## Text section:
Good morning, and apologies for the short interruption in normal service. I have been “out in the field” (see Edge Of Darkness for an explanation).

Anyway, I am now back from the field, and I hope you are well. I am fine, thanks for asking.

Since my last post, there have been various helpings of new Maynard Doctrine on here, and a plethora of other events.

Today I want to talk specifically about the events of Mid-Staffordshire NHS FT, and about the second horseman of the NHS Apocalypse. Not to be dramatic …

I will also be updating this blog later today, as I’m en route to the Simon Stevens session at the Kings Fund. Which should be interesting, to put it mildly.

Declaring an interest
Which reminds me that before I start doing so, I need to declare a conflict of interest: I’m currently doing an acting press officer job for NHS Alliance for a month or so to cover a maternity leave.

So I’m getting paid. So treat my comments about NHS Alliance with caution during this period – and I shall try to remind you (though I’m sure you treat my comments with caution anyway, if you have sense).

The Mid-Staffordshire blame game
One of the functions of the press is to “name the guilty men”. The response to the Healthcare Commission’s report into Mid-Staffordshire FT’s fatal A&E practices has been, at best, wildly disappointing and at worst an almost complete absence of wit, thought or analysis in virtually all of the press.

Among the rather under-reported issues was the Healthcare Commission having issued the Trust with respectable, pass-level ratings during the whole period in question. HC chair Ian Kennedy responded to this in a letter to The Guardian, rather spectacularly missing the point.

The Healthcare Commission is on stunningly shaky ground, because it was the regulator. Kennedy’s assertion that “Everyone bought the story, except us. The degree of risk to patients was not clear, but we were suspicious … We exposed what was happening” begs the question of why it took until March 2009, when the data were emerging in 2007.

It is also given the lie by dint of a quick look in to the February 2006 minutes on the Trust’s own website. These state, under the always-to-be-examined-first ‘Any Other Business’, “PTB(06)31 Any other Business - Mrs Brisby expressed concern regarding a report in the Staffordshire Newsletter relating to the views of Mr Terry Deighton on the cleanliness of the Accident and Emergency Department at Staffordshire General Hospital, based on a visit made by the PPI Forum. Mr Deighton had since resigned as a member of the PPI Forum Staffordshire.

“Christine Woodward from PPI Forum Staffordshire emphasised that the PPI Forum had no knowledge of this story being published, and in no way endorsed the remarks made. She said that the Trust had been open and accommodating towards the needs of the PPI Forum in undertaking inspections or visits to Trust premises, and had always been extremely co-operative. Over the period of time they have been visiting the Trust, significant improvements had been noted, and a high standard of cleanliness has been maintained.

“Following discussion, it was agreed that a joint statement between the Trust and the PPI Forum would be prepared for inclusion in the next edition of the Staffordshire Newsletter ACTION: A CRAWSHAW / C PLANT”.

## Information supplied:
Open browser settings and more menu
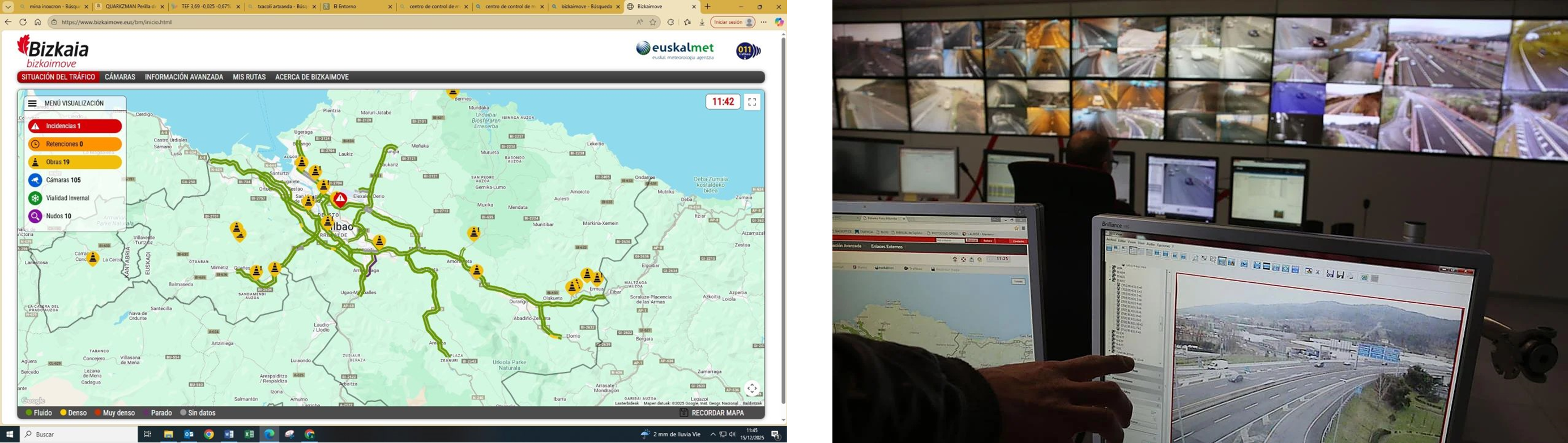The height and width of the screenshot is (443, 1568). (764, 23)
--
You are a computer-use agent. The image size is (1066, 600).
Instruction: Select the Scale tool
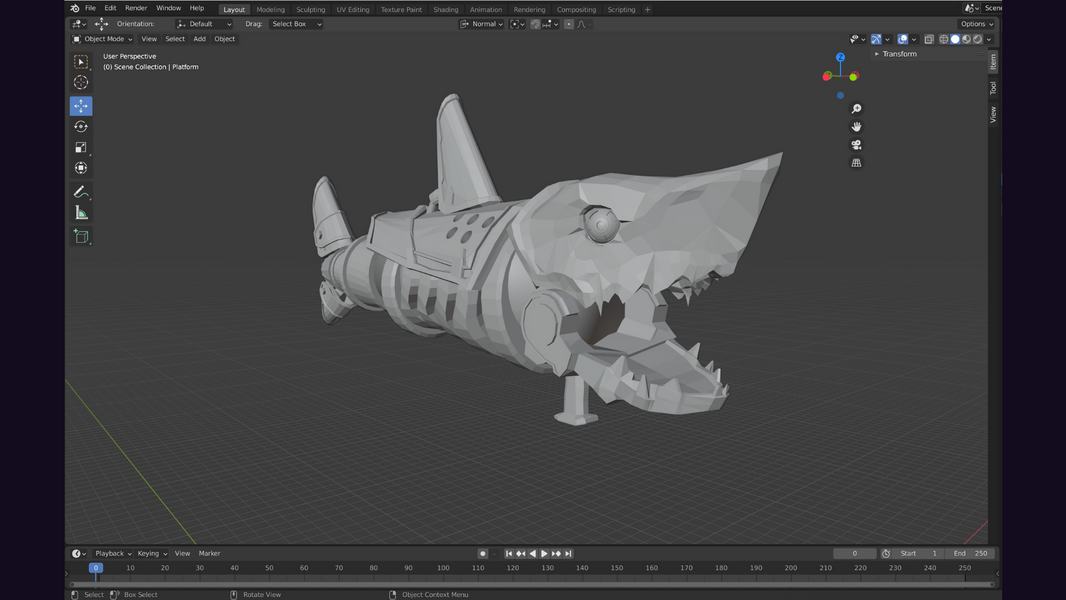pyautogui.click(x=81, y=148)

## Task description:
Please continue the blog post about the Mid-Staffordshire blame game from the point where it stops.

## Response area:
Step forward and take a well-earned solo bow on behalf of the media, the Staffordshire Newsletter. Sir Ian has been a distinguished public servant, most notably in the Bristol Inquiry, but sadly he is simply talking defensive bollocks in this letter.

The Healthcare Commission did not cause the problems. But its job was to notice them, and act. It took far too long to do so, and the appalling organisational behaviour that the HC has modelled during its ‘fight to the last minute’ handover to the new Care Quality Commission does it little credit.

Neither does the open secret of the Healthcare Commission's reputation among its former staff and within the wider NHS as a dysfunctional and somewhat internally incompetent place to work.

The Care Quality Commission’s chief executive Cynthia Bower was, of course, the chief executive of West Midlands Strategic Health Authority, which was notionally in charge of the patch in the later, post-2006 spell of the period until it achieved FT status in February 2008.

Prior to Cynthia Bower’s tenure, the SHA chief executive was none other than NHS chief executive David Nicholson.

It has become clear that part of the Trust board’s avoidance of the quality issues related to the need to return to financial balance in order to achieve foundation trust status.

There are issues for Monitor to address here too. The new sharing of information about trusts under investigation is the correct move, but has of course come too late.

The guilty men and women
So who should be blamed?

The senior management and board of the trust are of course highly and principally culpable. If they knew and did not act, then they are criminal. If they did not know, they are incompetent and negligent.

It will be interesting to see whether the Crown Prosecution Service breaks the habit of a lifetime and actually seeks to press some charges. Of course, they failed to do so after Maidstone and Tunbridge Wells, so, much as this stinks, holding one’s breath is inadvisable.

I have unsuccessfully sought to find out from the National Patient Safety Agency whether they shared with the Healthcare Commission or even with the SHA data on adverse patient safety incidents from the National Reporting and Learning System. They have promised to come back to me with some details on this and of when Mid-Staffs went on the system. I will update on receipt.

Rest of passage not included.